= Work instructions =
How many lines of the records hold the string "agent"? Reply with the number alone.

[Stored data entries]
━━━━━━━━━━━━━━━━━━━━━━━━━━━━━━
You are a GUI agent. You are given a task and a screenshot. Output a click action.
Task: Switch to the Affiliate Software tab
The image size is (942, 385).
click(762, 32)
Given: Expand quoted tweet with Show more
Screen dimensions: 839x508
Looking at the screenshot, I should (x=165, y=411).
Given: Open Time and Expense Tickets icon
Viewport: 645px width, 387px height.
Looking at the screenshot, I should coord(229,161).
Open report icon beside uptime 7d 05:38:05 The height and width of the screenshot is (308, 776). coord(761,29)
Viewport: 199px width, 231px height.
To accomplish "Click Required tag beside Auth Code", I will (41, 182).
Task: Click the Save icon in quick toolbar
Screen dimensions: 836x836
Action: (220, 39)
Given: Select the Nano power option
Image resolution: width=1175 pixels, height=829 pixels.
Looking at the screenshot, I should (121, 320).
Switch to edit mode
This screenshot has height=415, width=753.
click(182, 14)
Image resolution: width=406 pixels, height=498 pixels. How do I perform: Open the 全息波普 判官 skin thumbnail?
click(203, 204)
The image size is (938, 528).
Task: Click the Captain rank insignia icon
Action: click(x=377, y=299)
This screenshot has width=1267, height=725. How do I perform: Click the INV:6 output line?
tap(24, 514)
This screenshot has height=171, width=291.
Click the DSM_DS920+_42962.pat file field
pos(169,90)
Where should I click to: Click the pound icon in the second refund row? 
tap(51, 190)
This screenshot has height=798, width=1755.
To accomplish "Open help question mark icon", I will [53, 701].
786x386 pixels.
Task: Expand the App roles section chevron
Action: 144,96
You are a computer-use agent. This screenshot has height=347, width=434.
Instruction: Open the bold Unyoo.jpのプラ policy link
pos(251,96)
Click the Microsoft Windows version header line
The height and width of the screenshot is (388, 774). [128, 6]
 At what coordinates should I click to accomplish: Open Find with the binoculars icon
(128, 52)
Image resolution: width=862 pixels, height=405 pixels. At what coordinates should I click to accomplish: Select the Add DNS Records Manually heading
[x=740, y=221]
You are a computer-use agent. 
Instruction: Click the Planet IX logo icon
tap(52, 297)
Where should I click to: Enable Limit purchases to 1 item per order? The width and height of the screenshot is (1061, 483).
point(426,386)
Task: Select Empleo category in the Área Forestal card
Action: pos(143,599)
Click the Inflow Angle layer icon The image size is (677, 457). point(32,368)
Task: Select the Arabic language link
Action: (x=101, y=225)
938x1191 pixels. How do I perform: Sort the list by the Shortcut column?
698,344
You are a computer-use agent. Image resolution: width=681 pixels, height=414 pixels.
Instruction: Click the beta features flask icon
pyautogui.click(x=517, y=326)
━━━━━━━━━━━━━━━━━━━━━━━━━━━━━━
= Response area =
4